Our real concern with Michigan’s Dispute Review Board is not with its process, however, so much as it is with the DRB’s weighting of the burden of proof. When the barriers to levying accusations against large corporations are so low, but the stakes for those corporations’ reputations are so high, it seems only fair to put the burden of proof on the accusers, not the defendants. The DRB acted otherwise. From our perspective, it privileged the sketchy accounts of activists and overwhelming pressure from student groups on campus to move towards recommending a non-renewal of Michigan’s contract with Coca-Cola. The timelines it set and the actions it required of Coca-Cola were not compromises in search of the truth but ultimatums at least partially calculated to be impossible for Coke to meet.

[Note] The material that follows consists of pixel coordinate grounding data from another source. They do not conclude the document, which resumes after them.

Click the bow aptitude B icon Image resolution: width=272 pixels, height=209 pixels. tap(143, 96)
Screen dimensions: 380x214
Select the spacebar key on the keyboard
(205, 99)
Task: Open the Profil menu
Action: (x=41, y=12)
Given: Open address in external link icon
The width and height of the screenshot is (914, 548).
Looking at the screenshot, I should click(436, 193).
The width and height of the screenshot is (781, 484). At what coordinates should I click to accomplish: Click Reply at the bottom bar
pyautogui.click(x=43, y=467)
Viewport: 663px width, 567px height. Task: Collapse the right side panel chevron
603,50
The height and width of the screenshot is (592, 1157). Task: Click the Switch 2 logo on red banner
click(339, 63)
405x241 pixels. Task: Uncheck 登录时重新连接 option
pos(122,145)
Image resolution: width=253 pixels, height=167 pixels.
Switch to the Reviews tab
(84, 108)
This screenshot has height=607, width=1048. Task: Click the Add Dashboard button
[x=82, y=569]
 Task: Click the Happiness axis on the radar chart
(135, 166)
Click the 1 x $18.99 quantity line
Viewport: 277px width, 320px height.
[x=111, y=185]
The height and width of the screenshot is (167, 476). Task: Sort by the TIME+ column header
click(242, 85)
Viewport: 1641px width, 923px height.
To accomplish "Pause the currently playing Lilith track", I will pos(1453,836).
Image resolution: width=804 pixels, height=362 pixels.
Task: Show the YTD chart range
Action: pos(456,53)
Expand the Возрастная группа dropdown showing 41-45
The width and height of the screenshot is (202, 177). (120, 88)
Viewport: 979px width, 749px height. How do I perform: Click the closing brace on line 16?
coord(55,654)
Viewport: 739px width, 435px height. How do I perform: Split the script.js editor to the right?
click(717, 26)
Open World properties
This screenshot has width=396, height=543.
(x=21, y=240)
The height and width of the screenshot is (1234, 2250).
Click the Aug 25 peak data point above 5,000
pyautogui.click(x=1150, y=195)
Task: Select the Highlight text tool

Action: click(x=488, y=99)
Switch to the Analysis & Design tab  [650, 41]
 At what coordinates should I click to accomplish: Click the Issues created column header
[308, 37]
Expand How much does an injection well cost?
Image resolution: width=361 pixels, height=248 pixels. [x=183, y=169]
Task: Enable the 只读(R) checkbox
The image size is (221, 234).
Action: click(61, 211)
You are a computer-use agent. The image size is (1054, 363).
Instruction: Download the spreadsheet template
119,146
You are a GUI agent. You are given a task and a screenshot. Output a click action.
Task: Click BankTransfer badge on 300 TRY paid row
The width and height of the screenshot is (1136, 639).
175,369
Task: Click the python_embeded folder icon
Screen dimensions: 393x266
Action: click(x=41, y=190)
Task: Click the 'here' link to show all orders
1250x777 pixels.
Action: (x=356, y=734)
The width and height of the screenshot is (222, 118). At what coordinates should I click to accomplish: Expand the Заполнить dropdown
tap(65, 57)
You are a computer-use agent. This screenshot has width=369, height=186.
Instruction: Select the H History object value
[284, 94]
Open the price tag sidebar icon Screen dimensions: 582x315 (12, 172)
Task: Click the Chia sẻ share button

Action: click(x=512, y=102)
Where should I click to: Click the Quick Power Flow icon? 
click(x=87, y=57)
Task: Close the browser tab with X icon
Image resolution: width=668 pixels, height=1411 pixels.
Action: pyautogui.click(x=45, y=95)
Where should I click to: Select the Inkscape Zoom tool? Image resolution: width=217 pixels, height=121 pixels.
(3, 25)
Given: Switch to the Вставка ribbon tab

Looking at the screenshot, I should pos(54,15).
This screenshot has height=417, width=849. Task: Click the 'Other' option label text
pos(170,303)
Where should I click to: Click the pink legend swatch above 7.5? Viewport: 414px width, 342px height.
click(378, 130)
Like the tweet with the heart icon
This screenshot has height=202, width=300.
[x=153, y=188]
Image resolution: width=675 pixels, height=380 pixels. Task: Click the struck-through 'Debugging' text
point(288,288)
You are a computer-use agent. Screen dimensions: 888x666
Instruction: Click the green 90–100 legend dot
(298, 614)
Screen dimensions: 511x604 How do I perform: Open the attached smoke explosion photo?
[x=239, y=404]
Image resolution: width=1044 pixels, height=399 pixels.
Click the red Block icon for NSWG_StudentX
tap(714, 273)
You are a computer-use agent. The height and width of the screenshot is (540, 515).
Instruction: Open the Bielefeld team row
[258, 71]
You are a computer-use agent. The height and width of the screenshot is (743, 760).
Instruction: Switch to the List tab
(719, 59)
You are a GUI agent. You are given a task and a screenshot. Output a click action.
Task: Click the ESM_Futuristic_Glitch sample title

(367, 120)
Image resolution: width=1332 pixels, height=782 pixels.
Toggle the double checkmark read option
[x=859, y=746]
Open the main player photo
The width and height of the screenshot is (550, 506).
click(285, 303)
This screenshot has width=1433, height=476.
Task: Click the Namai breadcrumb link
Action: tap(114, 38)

In a letter to Coke following the decision not to renew Michigan’s contract with the company, university officials wrote that they thought Coke was “sincere in its desire to ensure fair labor practices and a safe working environment in Colombia and sustainable environmental practices in India.” This sincerity is something the DRB should have considered, especially in light of Coke’s inability to approve an independent audit into its Columbian bottlers because of unrelated legal proceedings.

The DRB may have made the decision with political momentum behind it, but it didn’t necessarily make the correct one. It is interesting to note that Pepsi Co. was charged with the same pesticide violations in India as Coke was, but its products remain firmly on Michigan’s shelves. Whether Pepsi will come before the DRB seems likely to depend on whether Pepsi bashing becomes a similar cause celebre for activists on Michigan’s campus. One thing is for sure, though: whatever decision the DRB does make about Pepsi will be no less arbitrary and no more fact-based than the one it made about Coke. We can only hope other universities will exercise more restraint.